On page 7 of your letter, you cite a July 9, 2012, cable drafted by Diplomatic Security Agent Eric Nordstrom for your claim that he requested five diplomatic security agents. In fact, that cable asks for four agents, with a minimum of three:
Post anticipates supporting operations in Benghazi with at least 1 permanently assigned RSO employee from Tripoli, however, would request continued TDY support to fill a minimum of 3 security positions in Benghazi.
Mr. Nordstrom confirmed this fact during his testimony before the Committee, when he agreed that his cable requested “at least one permanently assigned RSO from Tripoli” and “a minimum of three security positions in Benghazi.” When asked if “that would be a total of four,” he responded, “that’s correct.”
Nevertheless, both Mr. Nordstrom and Under Secretary of State for Management Patrick Kennedy confirmed during their testimony before the Committee that on September 11, 2012, the night of the attack, there were in fact five Diplomatic Service agents in Benghazi.
Claims About Military Team Deployed to Benghazi Because of Inadequate DS Security
Your letter claims inaccurately that a Defense Department Security Support Team (SST) “comprised of 16 Special Forces personnel” had been “dispatched to Benghazi on several occasions to provide needed security support” in order to “compensate for the lack of DS agents.” However, your letter cites no supporting evidence, no documents obtained by the Committee, and no interviews conducted by Committee staff.
Contrary to your claim, Lt. Col. Wood testified before the Committee that the SST team was sent to the region on only two occasions, and that its purpose was “to support movement of the principal officer” during trips outside the consulate in Benghazi, specifically “to Tobruk and Derna,” which are hundreds of miles away from Benghazi and where there was no security presence.
In addition, during his transcribed interview, Mr. Oliveira told the Committee that during his time as the Regional Security Officer, Lt. Col. Wood personally traveled to Benghazi, but that he “was coming down for a completely separate business that he had, something to do with DOD.”
Claims About “Normalization” Resulting in Reduced Security
Your letter claims that “the administration made a policy decision to place Libya into a ‘normalized’ country status as quickly as possible,” and that security drawdowns were “aimed at conveying the impression that the situation in Libya was getting better, not worse.” However, the only evidence you cite for this claim is a transcribed interview of Deputy Assistant Secretary Catherine Lamb. Ms. Lamb never referenced any such decision in her testimony or her transcribed interview before the Committee, and she certainly did not suggest that security decisions were made for such purposes.

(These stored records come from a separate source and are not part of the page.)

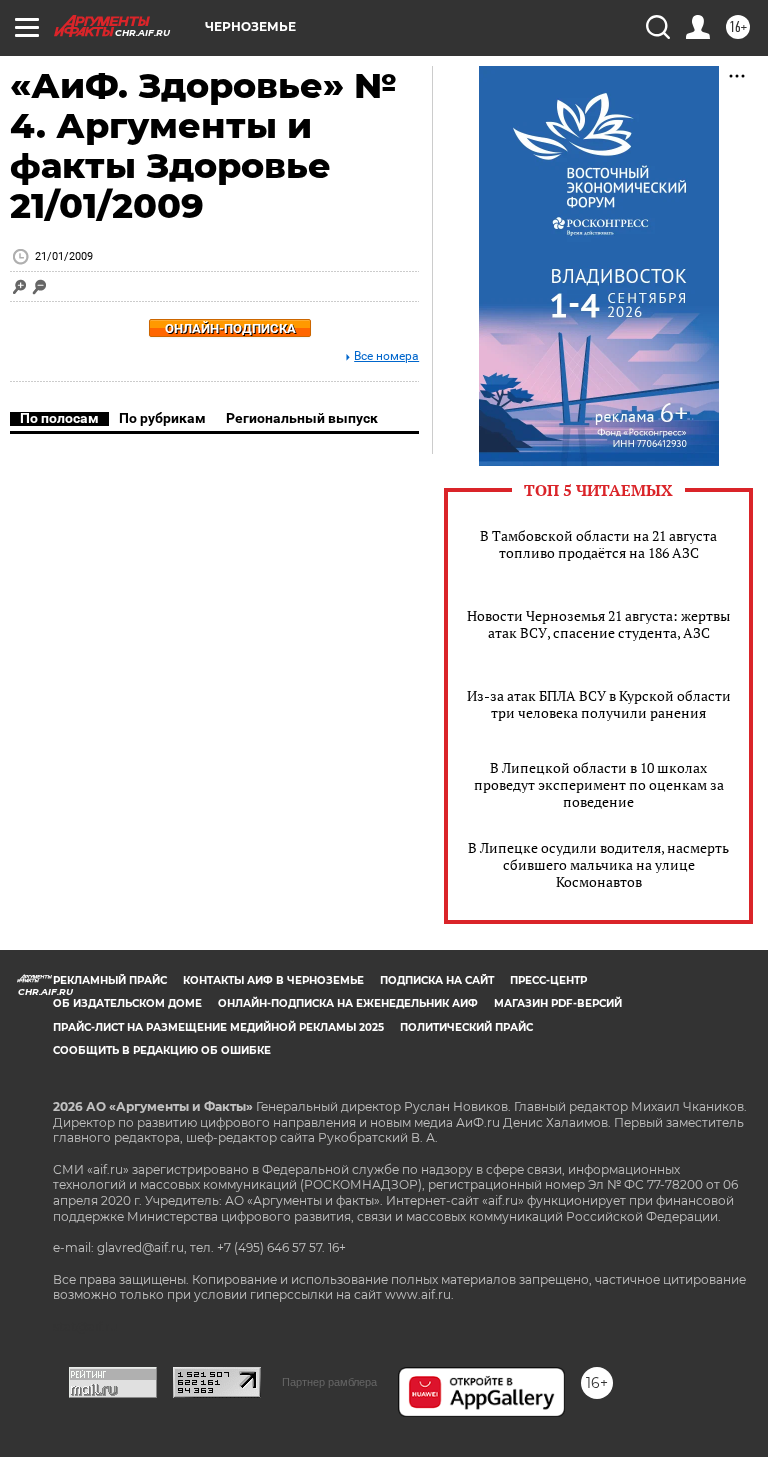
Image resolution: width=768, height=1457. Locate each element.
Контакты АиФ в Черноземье (273, 980)
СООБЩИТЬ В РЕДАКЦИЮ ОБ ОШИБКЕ (162, 1050)
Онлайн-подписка (230, 328)
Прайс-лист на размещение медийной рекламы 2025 (218, 1027)
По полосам (59, 418)
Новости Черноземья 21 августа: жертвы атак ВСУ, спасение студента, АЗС (598, 624)
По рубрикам (162, 418)
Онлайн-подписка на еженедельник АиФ (348, 1003)
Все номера (386, 356)
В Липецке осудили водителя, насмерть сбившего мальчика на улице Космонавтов (598, 864)
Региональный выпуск (302, 418)
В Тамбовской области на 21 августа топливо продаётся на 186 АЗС (598, 544)
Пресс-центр (548, 980)
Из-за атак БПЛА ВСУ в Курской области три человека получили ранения (599, 704)
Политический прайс (466, 1027)
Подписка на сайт (437, 980)
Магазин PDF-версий (558, 1003)
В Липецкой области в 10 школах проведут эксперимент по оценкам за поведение (599, 784)
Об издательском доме (127, 1003)
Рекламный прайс (110, 980)
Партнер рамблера (329, 1382)
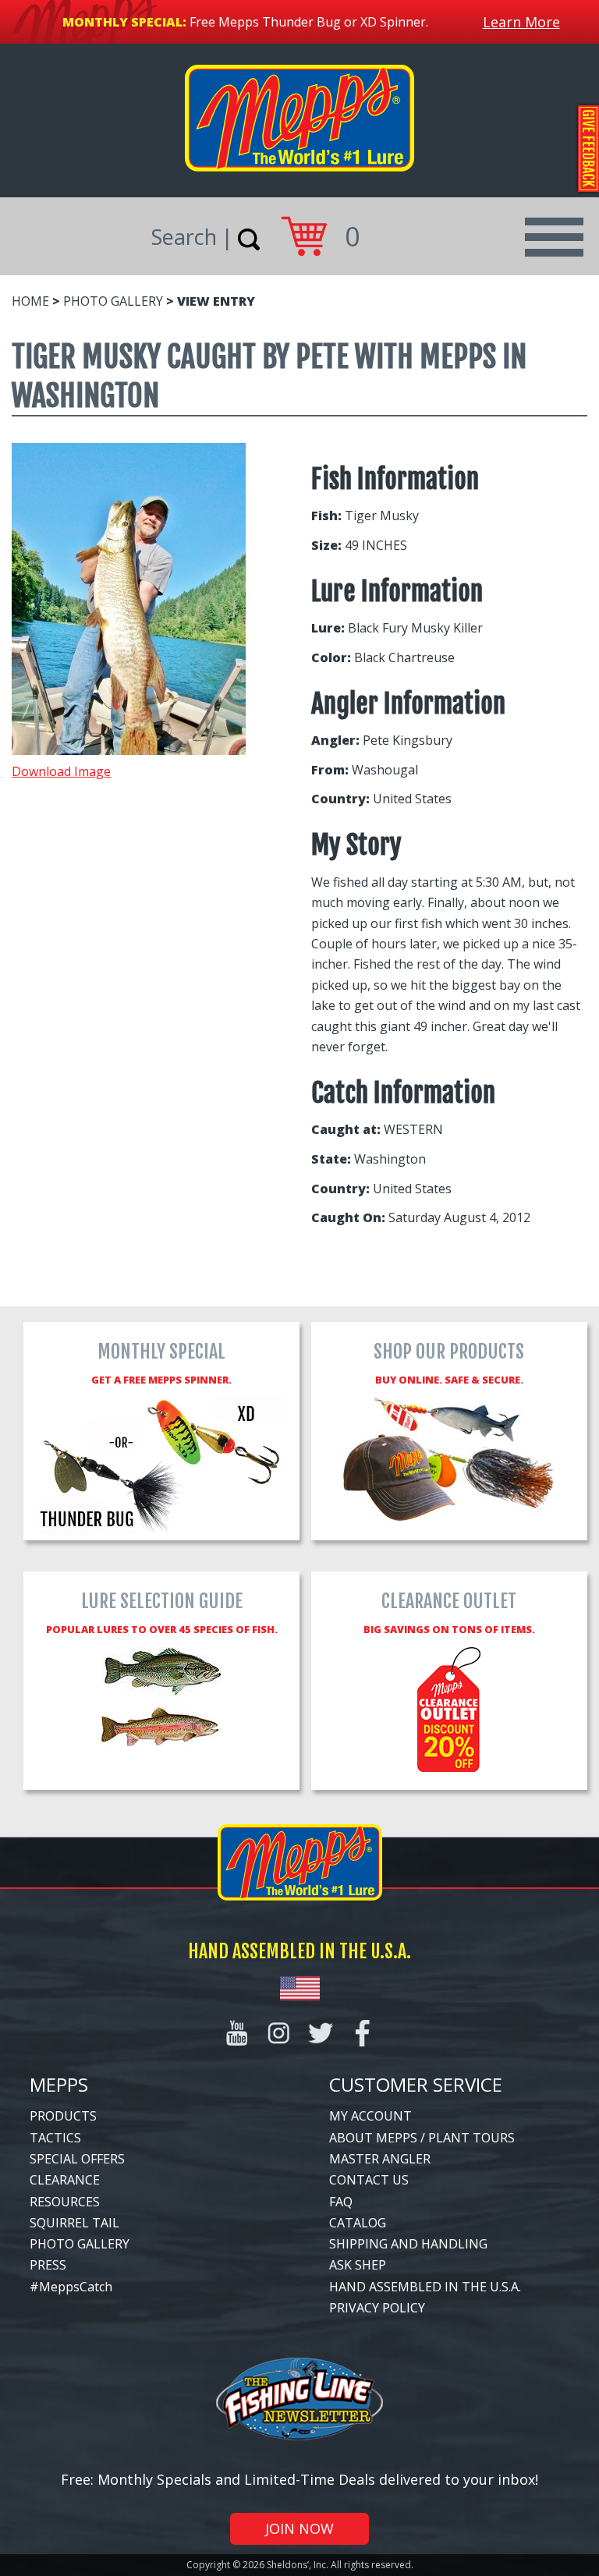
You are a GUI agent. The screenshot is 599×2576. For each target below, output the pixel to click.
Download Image (61, 771)
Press (48, 2264)
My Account (370, 2115)
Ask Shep (357, 2264)
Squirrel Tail (74, 2222)
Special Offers (77, 2158)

Your letter argued that the “administration’s decision to normalize was the basis for systematically withdrawing security personnel and equipment—including the much-needed DC-3 aircraft.” However, your letter omitted the explanation Ms. Lamb provided to the Committee:
The plane was not used to transport people back and forth to Benghazi or it was not used for security purposes, it was just to bring our initial people and supplies in and out when commercial airlines didn’t exist.
Finally, your letter argues that Ms. Lamb told Mr. Nordstrom that “she ‘would not support’ an extension of the SST.” Your letter omits the fact that, during her transcribed interview with the Committee, Ms. Lamb denied this allegation, stating:
He was not told not to ask. I told him that I would not support it if he had all his assets to meet the numbers that he needed to do the workload that he could articulate.
Omission of Additional Facts That Contradict Your Assertions
In an effort to form your partisan narrative, your letter fails to acknowledge that Mr. Nordstrom, who was critical of the State Department’s personnel decisions, also had significant praise for his superiors in the State Department and their actions in supporting security requests from Libya.
During the Committee’s hearing on October 10, 2012, Mr. Nordstrom testified that he was “impressed with the plans that would send our team into Libya, a massive show of well-organized resources.” He further stated:
The Department of State Diplomatic Security Service and Mission Libya officers conducted themselves professionally and with careful attention to managing people and budgets in a way that reflects the gravity of that task.
Mr. Nordstrom also stated emphatically that the “vast majority” of his resource requests were “considered seriously and fastidiously by [Diplomatic Security] and the department.” Mr. Nordstrom’s testimony also included a litany of security improvements that he was able to make in Tripoli and Benghazi, with the full support and funding of his superiors.
Mr. Nordstrom’s testimony was also corroborated by Mr. Oliveira, who explained to the Committee during his transcribed interview that his requests for additional guards to rove the Benghazi compound at night were approved “very, very quickly, very quickly.” He also explained that it was clear that if they needed security assistance, he should never hesitate to make the request, regardless of cost or potential contracting issues. He stated:
[T]hey made it very clear that I shouldn’t be worried about that at all, that if we needed that money, they would take the steps, go ahead and get the guards, and we’ll take care of getting you that money.
In any investigation of this type, there is bound to be conflicting evidence, contradictory accounts, and incomplete information about what happened on the ground. It is our responsibility to first gather this evidence so that we can sift through it in a careful and responsible manner. Only then will we be able to draw reasonable conclusions that are supported by that evidence and make well-considered recommendations. I sincerely hope that we can achieve these goals in a bipartisan manner going forward.